Before investigating the presence of the NWA feature, we first investigated the NN model’s ability to predict the common seasonal variations, such as the presence of higher TEC values during the summertime in the corresponding hemisphere. For this purpose, the VTEC maps at UT 0 for DOY 15 and DOY 197 are shown in Figure 5 for the HSA year (top panels) and for the LSA year (bottom panels). The DOY 15 represents a winter day in the Northern Hemisphere, whereas DOY 197 represents a summer day in the Northern Hemisphere. Note that the seasons are opposite in the Southern Hemisphere and that the color bars are different for each plot due to the difference in levels of ionization. Figure 5 clearly shows that the background ionization was higher in the hemisphere where it is summer.
The equatorial anomaly, also known as the Appleton anomaly, can be seen as two crests within ~±20 degrees magnetic latitude, also seen in Figure 5. The crests develop in the local morning hours and continue to exist even beyond the sunset [33].
The NWA is a feature that only occurs during LSA periods and nighttime in the middle latitude at certain longitude sectors. As investigated by Jakowski et al. [16,34,35], the NWA is visible in the Northern Hemisphere for the American sector and in the Southern Hemisphere for the Asian longitude sector under low solar activity conditions. During the NWA, the mean ionization level is found to be higher in the winter nights compared to the summer nights. The higher level of ionization during winter nights is caused by the transport of interhemispheric plasma from the conjugated summer hemisphere [16,35]. This happens for longitude sections where the displacement of the geomagnetic equator from the geographic equator is the largest [16], which is in the American and Asian sectors.
Next, we investigated the performance of our NN model in describing the NWA features. For this, the monthly median VTEC values during winter and summer months were computed at certain middle latitude locations. Figure 6 and Figure 7 show the corresponding VTEC plots as a function of the local time. We chose the same two reference geographic locations (30°N, 75°W) and (30°S, 160°E) considered by Jakowski et al. [16] for the NWA investigation. Figure 6 and Figure 7 show that the NWA effect was visible in the reference locations (see top panel plots), whereas it was not visible in the corresponding geomagnetic conjugated locations (50°S, 75°W and 50°N, 160°E) as expected. December 2019 and June 2020 were chosen as winter and summer months, respectively, for the Northern Hemisphere. The seasons are opposite in the Southern hemisphere. It should be noted that the corresponding data were not used in the NN model training.

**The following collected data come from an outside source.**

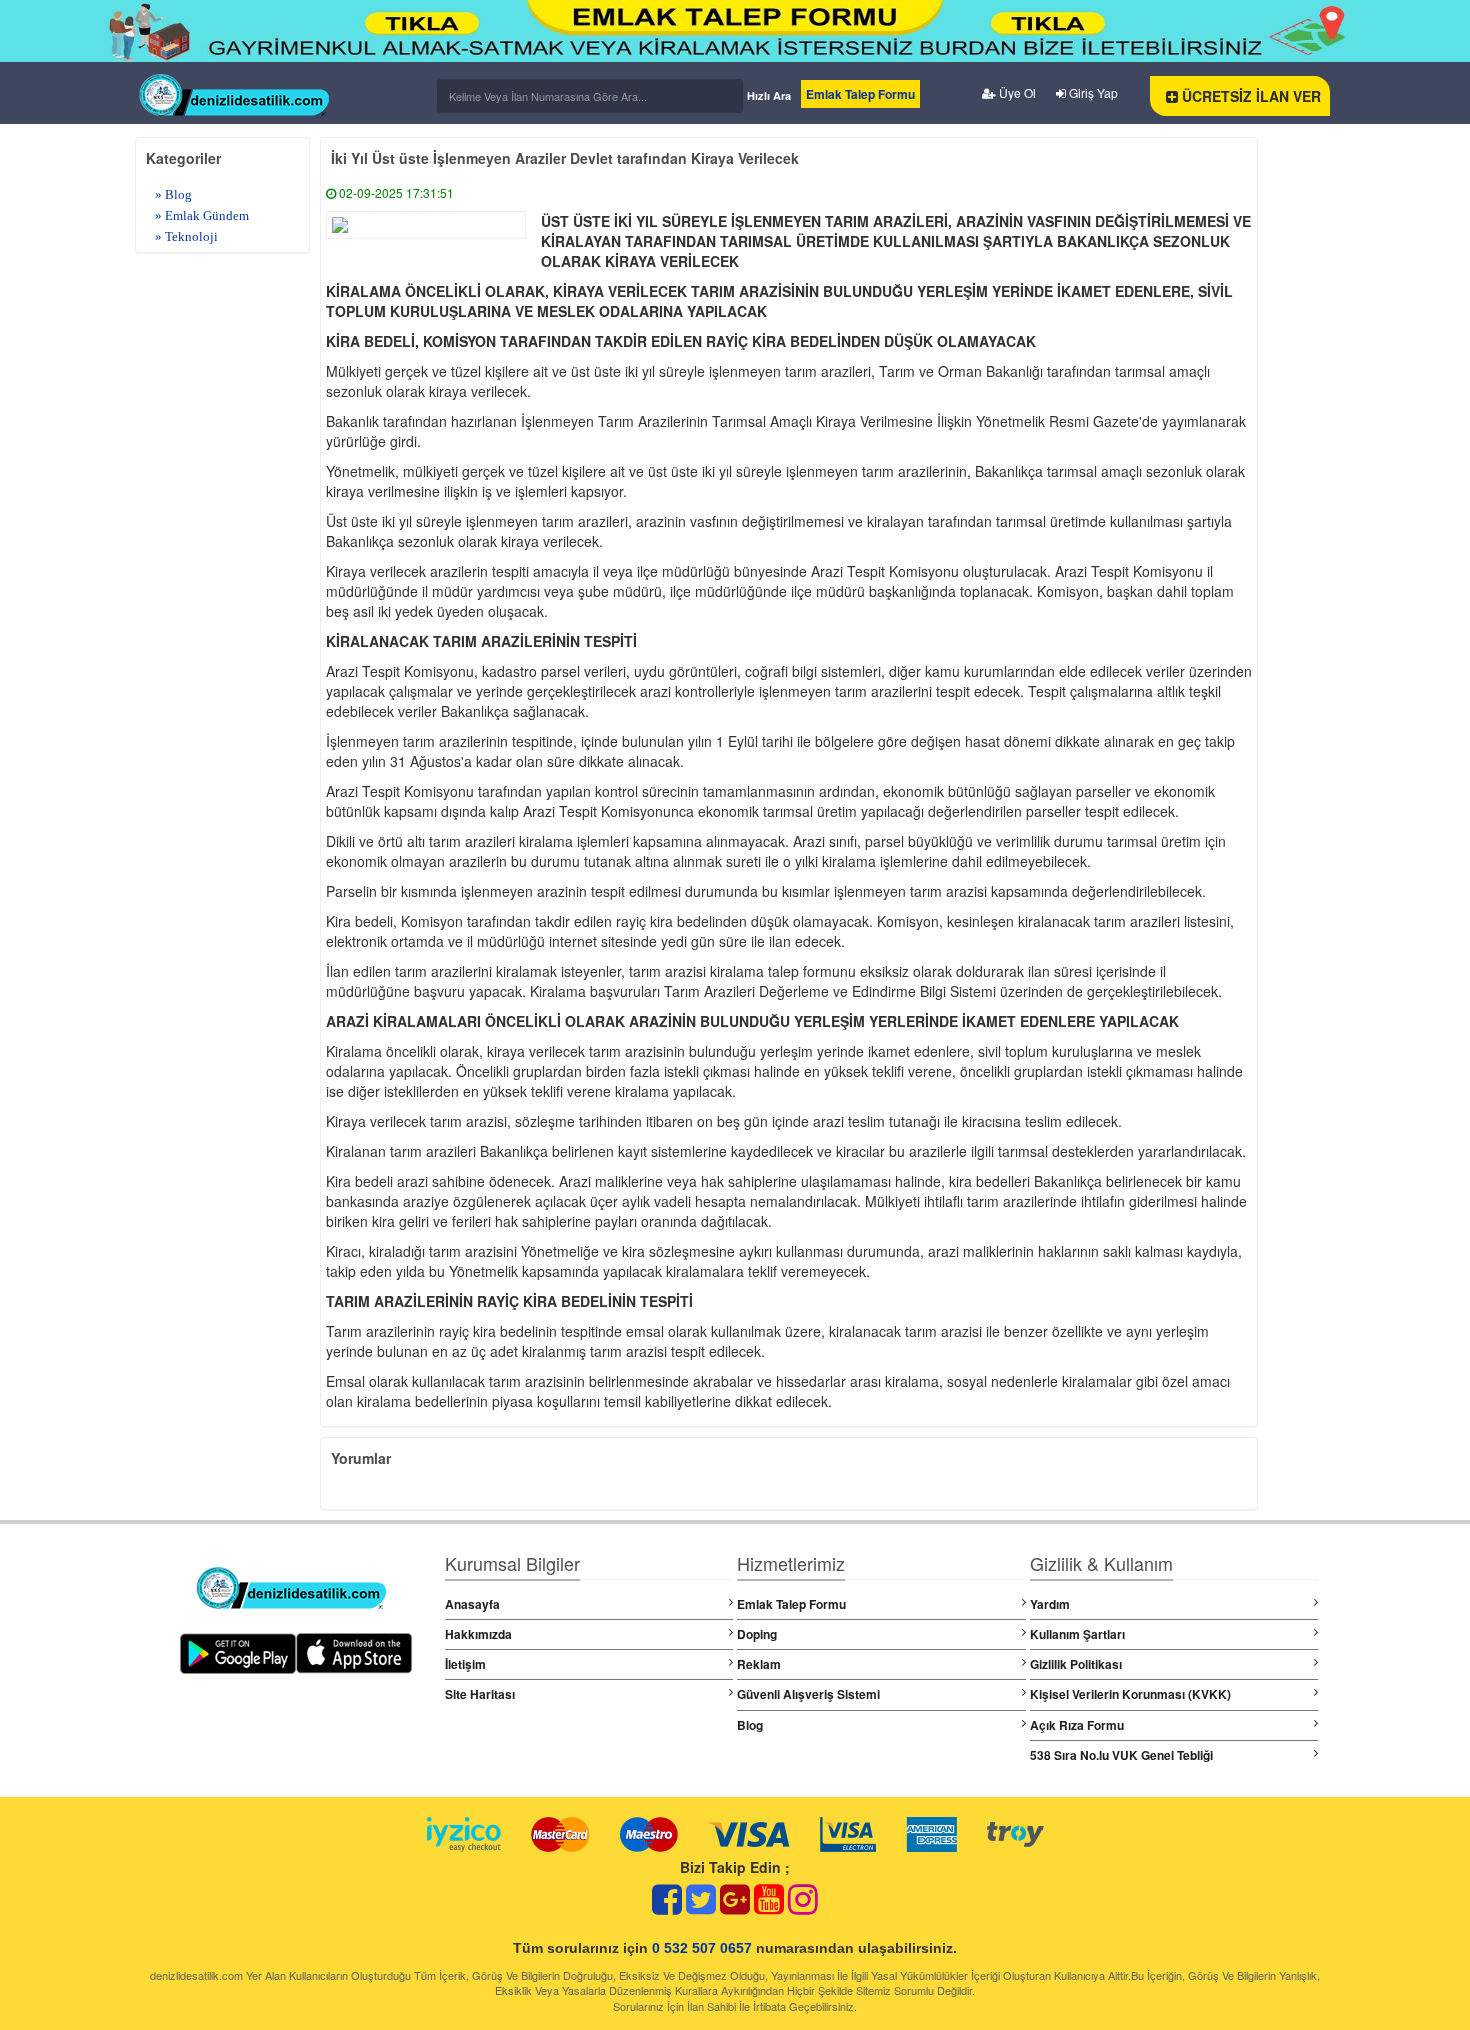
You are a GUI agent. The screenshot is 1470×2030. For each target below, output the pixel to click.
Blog (750, 1725)
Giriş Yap (1092, 92)
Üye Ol (1016, 92)
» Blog (173, 194)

The left panels of Figure 6 and Figure 7 show the TEC measurements, and the middle and right panels show the corresponding model results. As already mentioned, the NTCM results are included in the right panel for comparison purposes. By comparing monthly TEC variation in the top-left panel of Figure 6, we see that the nighttime (e.g., 21–5 LT) TEC values were higher during the Northern winter (see blue curve). Similarly, the top-left panel of Figure 7 shows that the nighttime (e.g., 0–5 LT) TEC values were higher during the Southern winter (orange curve). A larger TEC difference between the summer and winter months at 30°N, 75°W indicates that the NWA effect was more pronounced in the American sector than in the Asian sector. The results agree well with the results by Jakowski et al. [16] Comparing the middle and right panels with the left panel, we see that the signature of the NWA effect was visible in the NN model but not visible in the NTCM. Although the NN model showed NWA signatures, the magnitude of TEC differences between the summer and winter months was less in comparison to the observed TEC differences.

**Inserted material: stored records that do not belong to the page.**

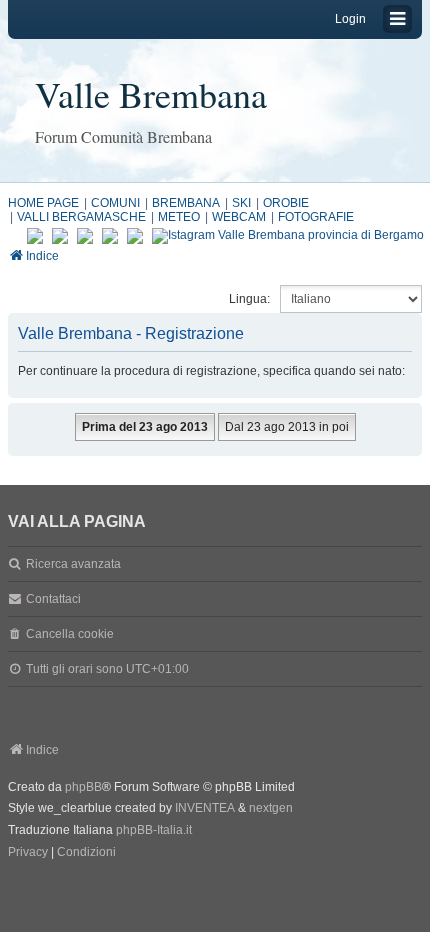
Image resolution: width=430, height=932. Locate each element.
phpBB (83, 787)
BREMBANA (186, 203)
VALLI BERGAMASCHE (81, 217)
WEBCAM (239, 217)
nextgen (271, 808)
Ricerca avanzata (73, 564)
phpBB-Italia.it (154, 830)
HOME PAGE (43, 203)
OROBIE (286, 203)
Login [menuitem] (350, 19)
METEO (179, 217)
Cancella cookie (70, 634)
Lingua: (249, 299)
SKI (241, 203)
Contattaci (53, 599)
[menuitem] (28, 853)
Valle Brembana (151, 94)
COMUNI (115, 203)
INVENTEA (205, 808)
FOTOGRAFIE (316, 217)
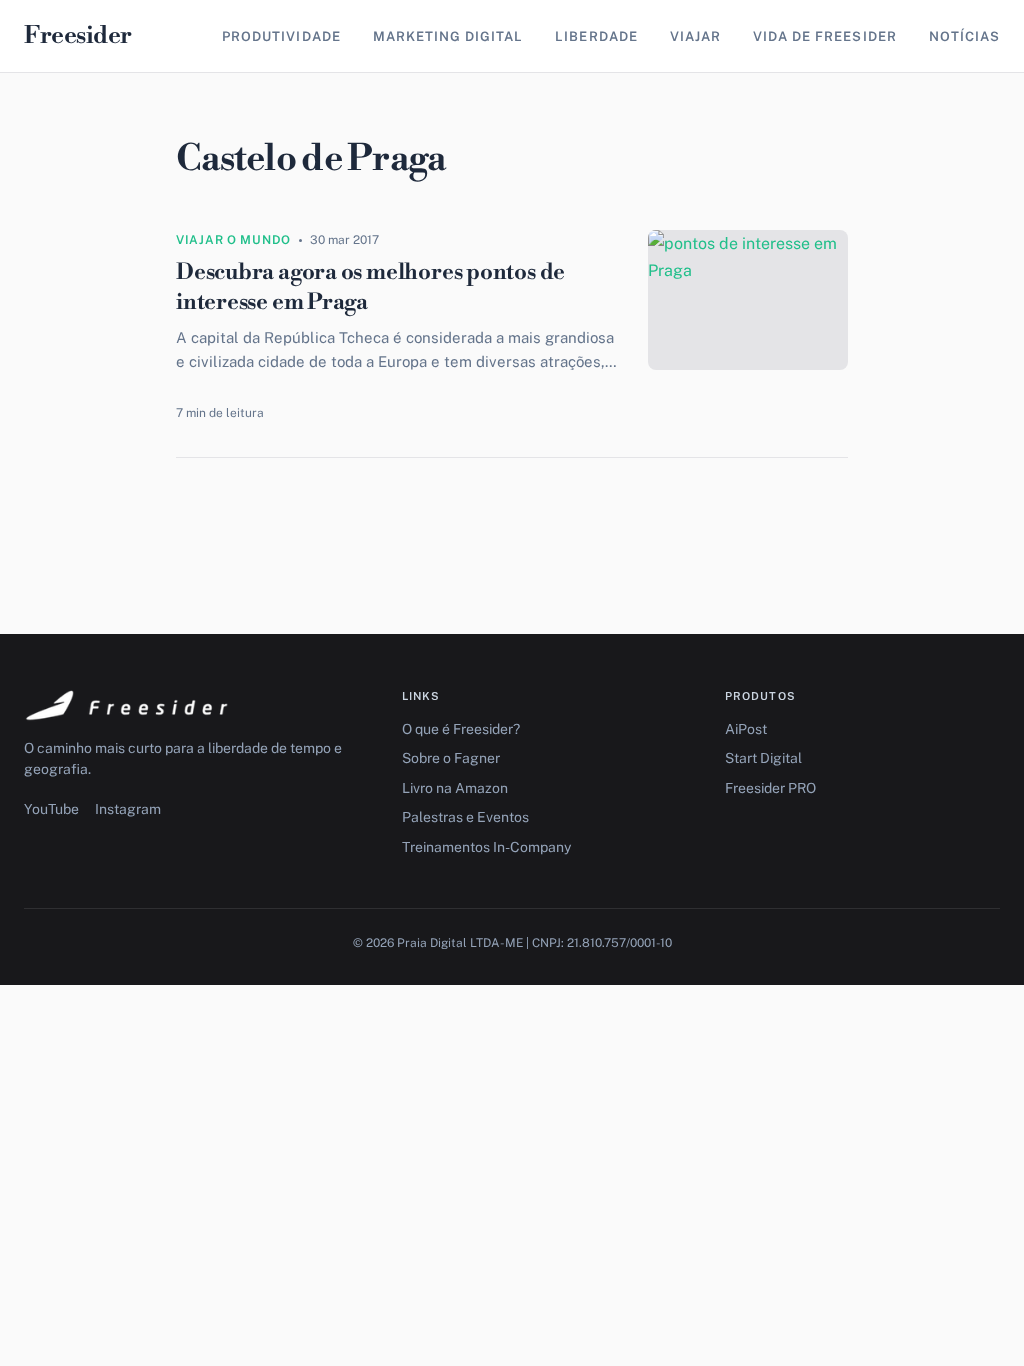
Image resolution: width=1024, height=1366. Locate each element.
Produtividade (281, 36)
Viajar (695, 36)
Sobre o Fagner (451, 758)
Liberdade (596, 36)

We further evaluated the presence of the NWA effect on the global ionospheric maps (GIMs) and the performance of the NN model in preserving the NWA features. For this, the monthly median TEC maps for the Northern winter months of December 2015 and 2019 were computed and subtracted from the monthly median TEC maps of the Northern summer months of June 2015 and 2020, respectively. The years 2015 and 2019 represented the HSA and LSA conditions, respectively. The top, middle, and bottom panels of Figure 8 show the TEC difference maps for the IGS GIMs, the NN model, and the NTCM model, respectively. The left panel shows the TEC differences for the LSA condition, whereas the right panel shows the TEC differences for the HSA condition.
In the GIM data (top panel), the NWA effect was visible during the LSA condition (left plot, see encircled areas) and not visible during the HSA condition as expected. The middle panel shows that the NN model successfully described the NWA features during the LSA, and such features were absent during the HSA condition. The bottom panel shows that the NTCM model could not reproduce the NWA features. Both the observations and NN model show that NWA was more prominent for the American sector in the Northern Hemisphere than for the Asian sector in the Southern Hemisphere.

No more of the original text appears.